Diamondbacks’ Souza likely to start season on disabled list

Diamondbacks’ Souza likely to start season on disabled list

The former Cascade High School standout was injured during Arizona’s Wednesday game.

  • Arizona Diamondbacks outfielder Steven Souza Jr., a graduate of Cascade High School, bats against the Cincinnati Reds during a Cactus League game March 14 in Scottsdale, Ariz. (AP Photo/Chris Carlson)
  • Thursday, March 22, 2018 10:45pm
  • SportsCascade High SchoolPro sports

Associated Press

SCOTTSDALE, Ariz. — Arizona manager Torey Lovullo says outfielder Steven Souza Jr. likely will open the season on the disabled list after straining his right pectoral muscle while diving for a baseball in a spring training game Wednesday night.

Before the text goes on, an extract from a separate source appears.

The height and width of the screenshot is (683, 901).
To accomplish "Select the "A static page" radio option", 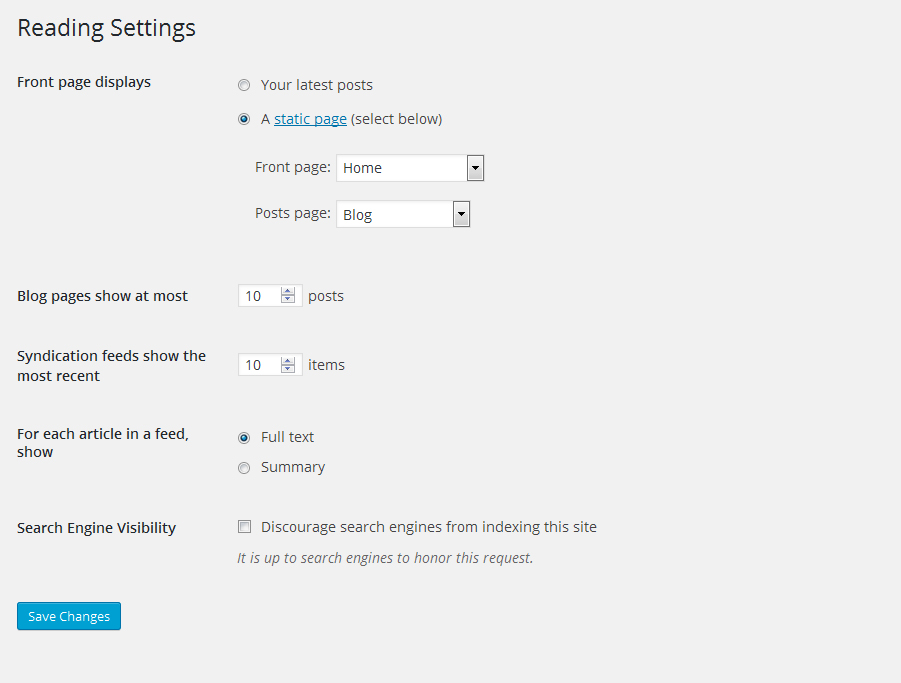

Lovullo says Souza will be out “a couple of weeks at least.”

The extent of the injury was discovered in an MRI on Thursday, and it was a relief to all concerned, especially to Souza, that it wasn’t worse.

“After last night I was obviously in a little bit of pain and you never know what to think in those situations,” he said. “But after this morning we got some good news that I won’t be gone too long.”

Souza was acquired from Tampa Bay in a three-team trade to add another big bat to help make up for the loss of J.D. Martinez from last year’s team. Souza batted .239 with 30 home runs and 78 RBIs last season.

“He’s a tough player. He tried to make a great play,” Lovullo said, “left it all out there and he’s just going to need to recuperate a little bit and get out there as soon as he possibly can.”

Lovullo said the first two internal candidates he’s looking at to replace Souza in right field are Chris Owings and Jarrod Dyson. Owings, originally a shortstop, has played in the outfield as well as at third and second. The speedy Dyson was signed as a free agent.

“C.O. was our starting shortstop last year, throws a quality at bat up there every single time,” Lovullo said. “Jarrod has been an everyday player at different portions of his career. So we feel very fortunate that we have that kind of depth now.”

Another possibility, Lovullo said, would be putting Yasmany Tomas in left field and moving Peralta to right. Tomas, who has had a good spring at the plate after being injured last year, is not a strong defender and has looked to be the odd man out if Arizona kept only four outfielders on its 25-man roster.

Souza has a reputation for aggressive defense and that didn’t change in a spring training game that Arizona eventually lost 14-0 to San Francisco.

“This is my 11th year playing and I’ve never been injured in spring training,” he said. “Hindsight obviously I need to be a little wiser about what I’m doing but it’s 11 years I dive and nothing like this has happened before. So I wasn’t counting on something happening just because this is a spring training game. I just play a certain way.”

Of the play, he said, “I landed and I felt something kind of weird in my shoulder, almost like a cramp, but not much pain or anything. When I got up to get the ball, my chest didn’t want to cooperate. I felt my pec kind of grab so I just kind of rolled over.”

Souza, hurting all night, imagined the worst.

“You can imagine when you can’t move your arm very well the situations try to play out in your mind,” he said. “It was pretty emotional last night, especially because I love the guys in that room over there. I love this team. And in my mind not being able to get out on the field with them was breaking my heart last night.”

He called his teammates unbelievable.

“I’ve been here, what, about a month now?” he said. “And I think every single guy in the locker room came in and asked me how I was doing, told me to keep my head up.”

Souza went to Lovullo Wednesday night to apologize for what he had done, and the manager said he would have none of it.

“You play the game at that speed and we love it,” Lovullo said he told him, “so please don’t apologize to me.”